気を紛らわせようとして知識の抽斗を無差別に引き開ける。藤堂とは裏腹に卜部は歓声を上げている。
「ひっさしぶり」
藤堂が灰蒼の目を瞬かせた。人影どころか足跡さえない。まっさらの砂浜と岩場、確かに釣り糸を垂れるだけのスペースはありそうだ。草木がせり出して茂る所為かうまい具合に木陰が発生している。暑さ負けすることも少なくなりそうだ。
「珍しいな」
卜部が何か言いたげだったが黙る。んー、などと唸るところを見ると何か指摘でもあったのかと藤堂が待つがない。藤堂は早速場所を見つけて糸を垂らした。初めての場所は年齢に関係なく気分が華やぐものだ。わくわくと糸を垂らす横で卜部が転がったまま浅瀬の生物をいじったり手を浸したりしている。
「ンあッ」
ざり、と身を乗り出す卜部の服がしわになる。容よく並んでくぼむ脊椎が見える。痩せた腹。下着が少しだけ覗いてそれがひどく藤堂の気分を落ちつかなげにする。
「おッ、なんかいる。こりゃあ当たるかもなぁ。どうすか釣れそうですか」
言いながら卜部は返事など求めていない。ずりずり動いて服がずれる。あぁあぁぁ尻が出る!
一人で真っ赤に茹だった藤堂を気付いた卜部が不思議そうに見た。
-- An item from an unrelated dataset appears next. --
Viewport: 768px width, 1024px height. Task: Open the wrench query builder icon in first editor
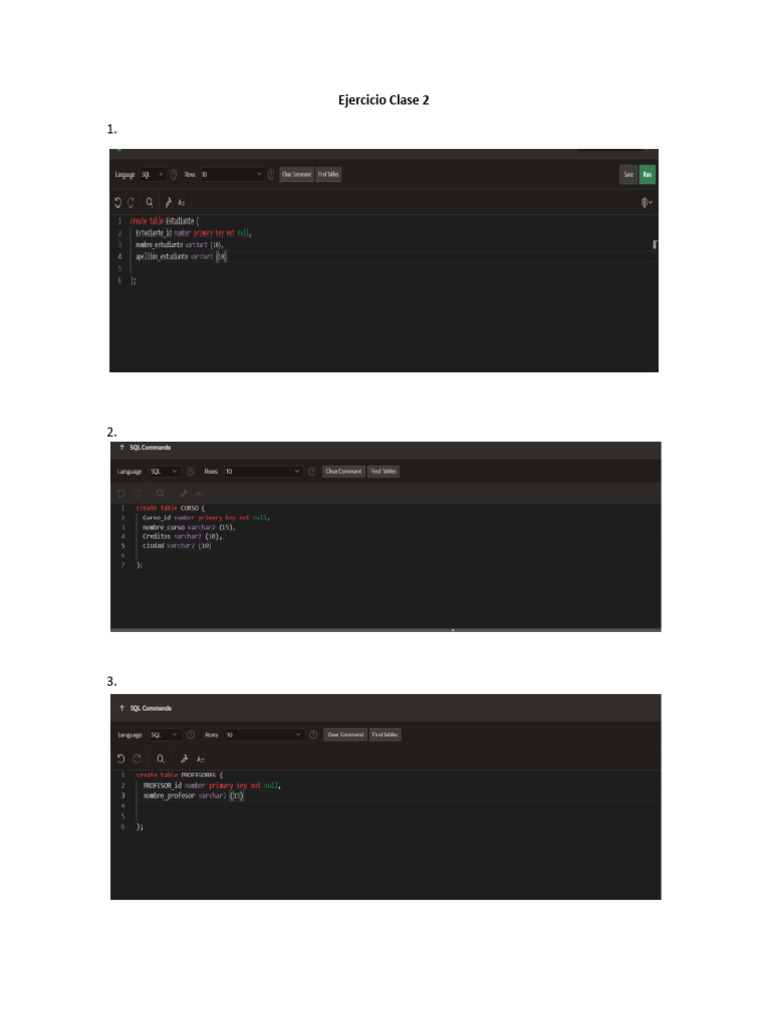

垂らした釣り糸がプルプル震えている。揺らしてんのかと卜部が手元を見るが手元自体から揺れている。藤堂は不機嫌そうに口元を引き結んでいるが真っ赤な顔をしている。その灰蒼は潤んで瞬きながら卜部を映す心算などないかのようにそっぽを向いてしきりに目を凝らす。
「――ッふ」
「ふ?」
「服を直しなさい」
「…んぁ。…あ、ぁ」
這いずったままでのそのそ身支度を整える卜部を見ながら藤堂はまたしても居心地が悪い。なんだか脱ごうとしているみたいだなんで脱ぐんだ。脱ぐわけじゃないと判っていても際に添えられた手や覗く下着に妙な色気を感じて動揺する。チラチラ見ていた卜部がふゥンと鼻を鳴らす。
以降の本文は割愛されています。